We talk about the loneliness epidemic as a social media problem, a phone problem, even “a Gen Z problem.” But what if it’s primarily a smell problem? What if the slow de-odorization of our world is quietly dissolving our ability to bond with each other at the most primal level?
In 2023, U.S. Surgeon General Dr. Vivek Murthy declared loneliness a public health epidemic, warning that it poses health risks equivalent to smoking 15 cigarettes a day. The World Health Organization estimates that 1 in 6 people worldwide are experiencing it, most commonly adolescents and young people. These numbers are alarming. But the explanation we keep reaching for - screens, algorithms, the collapse of third places - may be treating the symptom rather than the cause.
You probably already know that within hours of being born - before you can even see clearly - you recognize your mother by smell alone. A landmark 1983 study out of Vanderbilt University found that 90% of mothers could identify their newborn by scent alone, many after just ten minutes of contact. More recent research shows that a mother’s body odor actually helps newborns recognize faces - smell is literally the first way we know another person exists. It’s not just a sense. It’s the foundation of human connection.

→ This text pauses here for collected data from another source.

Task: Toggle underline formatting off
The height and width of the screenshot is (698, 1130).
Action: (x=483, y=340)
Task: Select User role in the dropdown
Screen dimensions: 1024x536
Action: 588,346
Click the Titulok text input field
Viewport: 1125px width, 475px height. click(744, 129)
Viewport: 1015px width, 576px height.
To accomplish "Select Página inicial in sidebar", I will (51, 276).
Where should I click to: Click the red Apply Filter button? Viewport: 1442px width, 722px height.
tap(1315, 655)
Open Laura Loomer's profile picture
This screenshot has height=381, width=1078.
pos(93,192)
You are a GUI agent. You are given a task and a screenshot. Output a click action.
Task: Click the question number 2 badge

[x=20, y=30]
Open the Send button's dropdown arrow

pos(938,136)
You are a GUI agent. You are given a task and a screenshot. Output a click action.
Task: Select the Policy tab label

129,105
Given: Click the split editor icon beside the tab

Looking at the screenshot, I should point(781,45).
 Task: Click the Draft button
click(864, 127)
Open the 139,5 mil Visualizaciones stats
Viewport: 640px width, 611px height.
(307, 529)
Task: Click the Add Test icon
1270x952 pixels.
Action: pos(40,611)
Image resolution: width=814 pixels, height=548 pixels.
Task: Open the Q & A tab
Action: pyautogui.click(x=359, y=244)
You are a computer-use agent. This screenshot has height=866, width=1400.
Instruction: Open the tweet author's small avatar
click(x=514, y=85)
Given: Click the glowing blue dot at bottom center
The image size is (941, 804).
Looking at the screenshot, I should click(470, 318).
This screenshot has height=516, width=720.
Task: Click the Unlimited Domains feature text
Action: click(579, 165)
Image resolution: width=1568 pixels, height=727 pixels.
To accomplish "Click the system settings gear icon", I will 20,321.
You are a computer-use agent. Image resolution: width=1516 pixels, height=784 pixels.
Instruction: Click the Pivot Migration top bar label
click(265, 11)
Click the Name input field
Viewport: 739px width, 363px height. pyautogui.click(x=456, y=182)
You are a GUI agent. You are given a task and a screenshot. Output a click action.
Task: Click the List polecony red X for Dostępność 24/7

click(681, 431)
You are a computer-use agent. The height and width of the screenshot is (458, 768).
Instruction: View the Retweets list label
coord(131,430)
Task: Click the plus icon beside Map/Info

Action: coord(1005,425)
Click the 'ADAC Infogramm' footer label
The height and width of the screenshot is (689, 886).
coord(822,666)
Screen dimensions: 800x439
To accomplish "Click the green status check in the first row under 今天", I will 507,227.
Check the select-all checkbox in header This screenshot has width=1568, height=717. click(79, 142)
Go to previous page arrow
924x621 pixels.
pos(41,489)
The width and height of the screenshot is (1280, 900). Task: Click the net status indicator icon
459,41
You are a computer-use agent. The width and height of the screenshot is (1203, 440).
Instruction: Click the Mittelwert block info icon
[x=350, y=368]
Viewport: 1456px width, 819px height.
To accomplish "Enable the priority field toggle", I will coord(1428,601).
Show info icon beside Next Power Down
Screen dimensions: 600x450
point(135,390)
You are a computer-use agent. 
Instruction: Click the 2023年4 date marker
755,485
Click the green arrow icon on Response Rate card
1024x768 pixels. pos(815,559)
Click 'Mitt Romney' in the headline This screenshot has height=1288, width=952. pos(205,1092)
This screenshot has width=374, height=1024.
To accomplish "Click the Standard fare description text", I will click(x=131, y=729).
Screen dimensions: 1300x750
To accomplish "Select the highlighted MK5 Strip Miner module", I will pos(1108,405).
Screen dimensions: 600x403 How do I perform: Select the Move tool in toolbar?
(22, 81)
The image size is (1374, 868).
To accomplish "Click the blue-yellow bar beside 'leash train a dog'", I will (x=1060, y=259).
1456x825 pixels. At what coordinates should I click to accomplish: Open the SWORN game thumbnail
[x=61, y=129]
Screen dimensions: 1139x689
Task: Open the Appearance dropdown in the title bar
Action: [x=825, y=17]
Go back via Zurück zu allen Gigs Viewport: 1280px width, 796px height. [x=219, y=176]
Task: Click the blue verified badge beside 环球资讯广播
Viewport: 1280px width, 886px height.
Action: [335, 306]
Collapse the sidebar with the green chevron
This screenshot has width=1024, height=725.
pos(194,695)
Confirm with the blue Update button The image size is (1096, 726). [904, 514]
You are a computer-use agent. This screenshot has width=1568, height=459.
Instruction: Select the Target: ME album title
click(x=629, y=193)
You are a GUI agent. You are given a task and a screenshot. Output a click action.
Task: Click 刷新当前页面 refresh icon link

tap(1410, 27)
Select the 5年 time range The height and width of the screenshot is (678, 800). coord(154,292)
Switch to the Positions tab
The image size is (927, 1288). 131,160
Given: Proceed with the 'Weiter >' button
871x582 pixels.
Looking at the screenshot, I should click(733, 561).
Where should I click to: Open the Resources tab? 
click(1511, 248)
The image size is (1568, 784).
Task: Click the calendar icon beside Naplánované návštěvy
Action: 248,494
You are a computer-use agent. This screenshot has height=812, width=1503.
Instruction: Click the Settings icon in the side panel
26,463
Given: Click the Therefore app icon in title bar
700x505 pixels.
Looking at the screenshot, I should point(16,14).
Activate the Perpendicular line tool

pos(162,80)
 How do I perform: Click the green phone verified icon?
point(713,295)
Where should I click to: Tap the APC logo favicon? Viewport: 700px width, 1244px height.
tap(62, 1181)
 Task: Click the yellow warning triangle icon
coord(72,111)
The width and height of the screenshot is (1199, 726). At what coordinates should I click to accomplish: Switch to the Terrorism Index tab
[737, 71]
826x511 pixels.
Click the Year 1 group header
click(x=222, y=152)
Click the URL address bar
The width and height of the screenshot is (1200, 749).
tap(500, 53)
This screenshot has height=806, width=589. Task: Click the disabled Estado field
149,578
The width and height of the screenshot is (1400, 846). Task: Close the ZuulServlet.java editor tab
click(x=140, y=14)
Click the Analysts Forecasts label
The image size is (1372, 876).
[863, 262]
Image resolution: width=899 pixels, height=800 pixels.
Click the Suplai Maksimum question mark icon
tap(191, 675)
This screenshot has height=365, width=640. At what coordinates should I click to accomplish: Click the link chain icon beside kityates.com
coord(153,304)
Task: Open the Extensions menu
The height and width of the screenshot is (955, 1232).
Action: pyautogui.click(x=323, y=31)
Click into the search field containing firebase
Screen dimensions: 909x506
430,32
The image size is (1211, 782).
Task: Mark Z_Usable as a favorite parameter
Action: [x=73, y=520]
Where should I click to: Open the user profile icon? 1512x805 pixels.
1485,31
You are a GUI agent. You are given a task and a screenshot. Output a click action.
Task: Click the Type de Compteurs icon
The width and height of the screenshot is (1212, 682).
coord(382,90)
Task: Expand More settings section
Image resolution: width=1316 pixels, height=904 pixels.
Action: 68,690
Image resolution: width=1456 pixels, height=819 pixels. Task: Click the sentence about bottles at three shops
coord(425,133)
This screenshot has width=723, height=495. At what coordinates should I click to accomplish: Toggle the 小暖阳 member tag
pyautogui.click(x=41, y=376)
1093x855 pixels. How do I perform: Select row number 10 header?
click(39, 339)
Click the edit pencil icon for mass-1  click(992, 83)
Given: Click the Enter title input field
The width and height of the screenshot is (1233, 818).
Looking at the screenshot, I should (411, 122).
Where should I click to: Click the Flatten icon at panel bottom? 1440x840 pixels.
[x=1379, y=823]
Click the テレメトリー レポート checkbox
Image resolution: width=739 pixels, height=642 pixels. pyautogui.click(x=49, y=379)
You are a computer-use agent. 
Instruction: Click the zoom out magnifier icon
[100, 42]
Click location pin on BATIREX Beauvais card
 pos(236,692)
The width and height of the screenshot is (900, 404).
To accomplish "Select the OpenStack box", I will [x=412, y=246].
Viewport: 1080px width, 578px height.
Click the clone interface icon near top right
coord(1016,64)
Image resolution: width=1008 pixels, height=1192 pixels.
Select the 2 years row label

I felt this holding my own boys for the first time. As they were placed on my chest, there was an immediate instinct to nuzzle and breathe them in. While I can’t recall the smell exactly, I remember the feeling, the bond that the closeness brought. I didn’t know it at the time, but it turns out that it was biology doing exactly what it was designed to do.
But here’s the thing: human bonding didn’t start there. It turns out I’d been doing it my whole life and just didn’t know it.
Remember writing notes with wooden pencils on paper and passing them discreetly to your best friend in class? Playing tag and hide-n-seek at the local park? Hanging out at the mall, sharing fries in the food court, spraying every perfume tester at the department store counter?
These memories aren’t just visual. They’re olfactory. Back then, our noses were working hard: reading people, building trust, identifying who was safe, what felt good, where seemed like home. We just didn’t know it at the time. And this work is especially critical during the teenage years, when our sense of smell is supposed to be doing some of its most powerful bonding - guiding us toward friendships, dating, and community.
So why is it falling apart?
A 2023 study found that Gen Z adults (aged 18–26) are the loneliest generation, with 71% reporting loneliness. Over the past two decades, young adults have reduced in-person time with friends from 150 minutes per day to just 40, while time spent in isolation has increased by 24 hours per month.
It turns out that we handed young people devices that deliver everything except the one sense evolution designed specifically for human bonding and connection. While dating apps may appear to help young people look for a compatible mate, and FaceTime now lets you talk and see your friends, or online gaming lets you “hang out” and talk with people all over the world while you play, none of these “transactional” activities truly reveals a level of intimacy that helps give you clues about safety, compatibility, and closeness.
An invisible wall has been placed between us, and we built it ourselves.
The good news is that something is shifting. My 20-something boys tell me they’re sick of the dependence on their phones. They want IRL experiences. They want to meet a partner in person, not on an app. And they’re not alone: 78% of dating app users report burnout, 69% of apps downloaded in 2025 were deleted within a month, and 90% of Gen Zers say they’d prefer to meet someone offline.
They’re already finding their way back to physical presence. They just don’t have the language for why it matters so much.
Maybe it’s their nose talking. Maybe it’s been trying to get their attention all along.
Think about what it actually feels like to be at a basketball game - the smell of the gym, the sweat of the athletes, the cologne drifting up from two rows below. You can’t get that watching it on TV. How about going to a party, or a bar, where people are nestled close together. Without realizing it, your nose is busy doing the sleuthing: identifying compatible friendships, suitable partners, and safe spaces.
We yearn to be in rooms with each other not just out of nostalgia. There’s a deep-rooted knowing - biological, not sentimental - that we’re wired for real-life bonding and intimacy, through smell.
Reclaiming this doesn’t require an intervention. It requires one simple shift: put yourself back in the physical world and let your nose do what it was designed to do.
Choose the gathering over the group chat. Go to the concert, not just the playlist. Sit close to people. Let the room smell like connection. That slight discomfort of physical proximity? That’s your olfactory system waking back up.
And if you have young people in your life, bring them along. You don’t need to explain the science of olfactory bonding to a teenager. Just give their nose somewhere to go.
We were born knowing how to do this. We just need the reminder.